#### WHAT TO WORK ON
Every line of the data below that holds the string "agent" needs to be reported.

——————————

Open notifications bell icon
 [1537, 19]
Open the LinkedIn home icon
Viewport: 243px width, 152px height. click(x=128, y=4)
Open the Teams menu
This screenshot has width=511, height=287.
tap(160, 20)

——————————

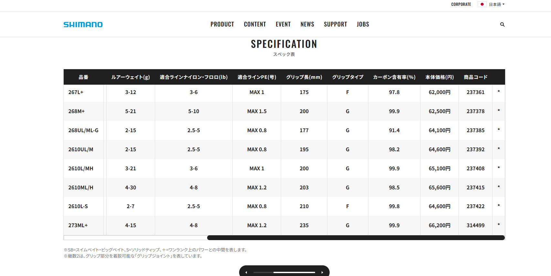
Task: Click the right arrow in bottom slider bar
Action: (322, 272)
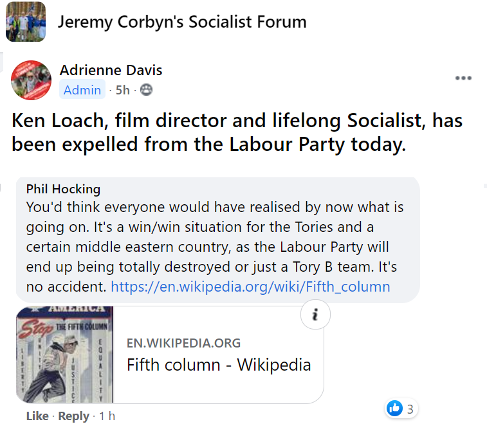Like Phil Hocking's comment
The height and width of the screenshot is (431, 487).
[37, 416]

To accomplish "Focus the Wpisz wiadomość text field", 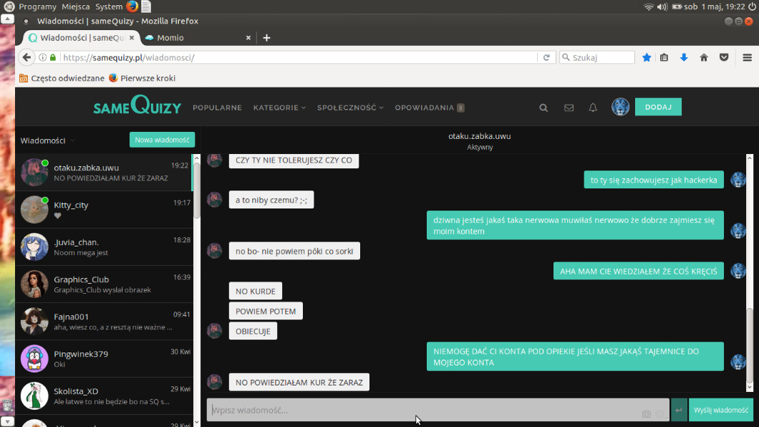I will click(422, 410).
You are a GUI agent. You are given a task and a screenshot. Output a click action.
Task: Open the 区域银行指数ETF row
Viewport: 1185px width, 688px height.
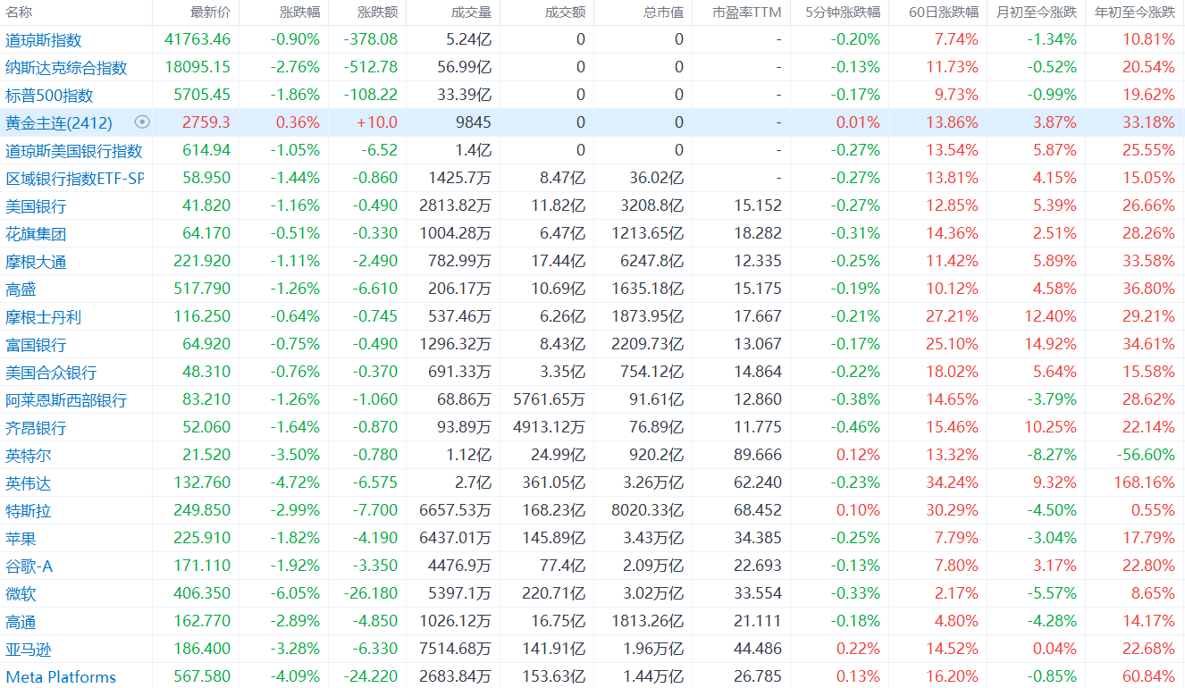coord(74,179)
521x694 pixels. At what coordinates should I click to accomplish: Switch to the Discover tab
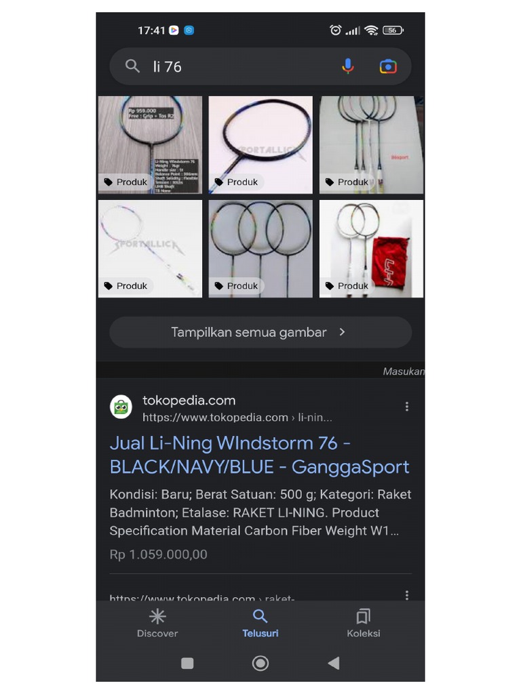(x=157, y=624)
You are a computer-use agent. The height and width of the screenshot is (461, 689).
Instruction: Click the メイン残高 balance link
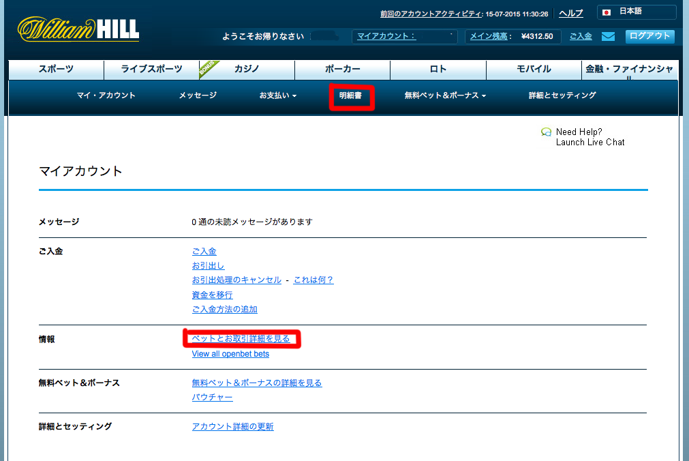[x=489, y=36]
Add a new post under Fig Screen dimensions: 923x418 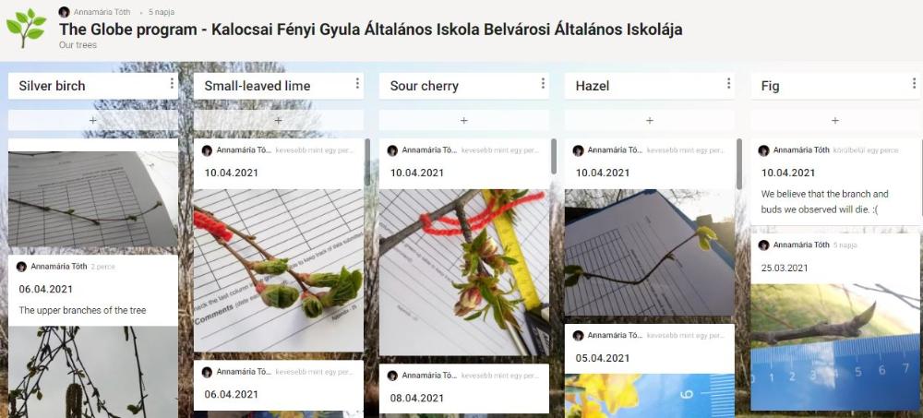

——————————

#### OUTPUT FOR THIS EXERCISE
You are a GUI agent. You are given a task and a screenshot. Output a click action.
You are a computer-use agent. The height and width of the screenshot is (461, 689).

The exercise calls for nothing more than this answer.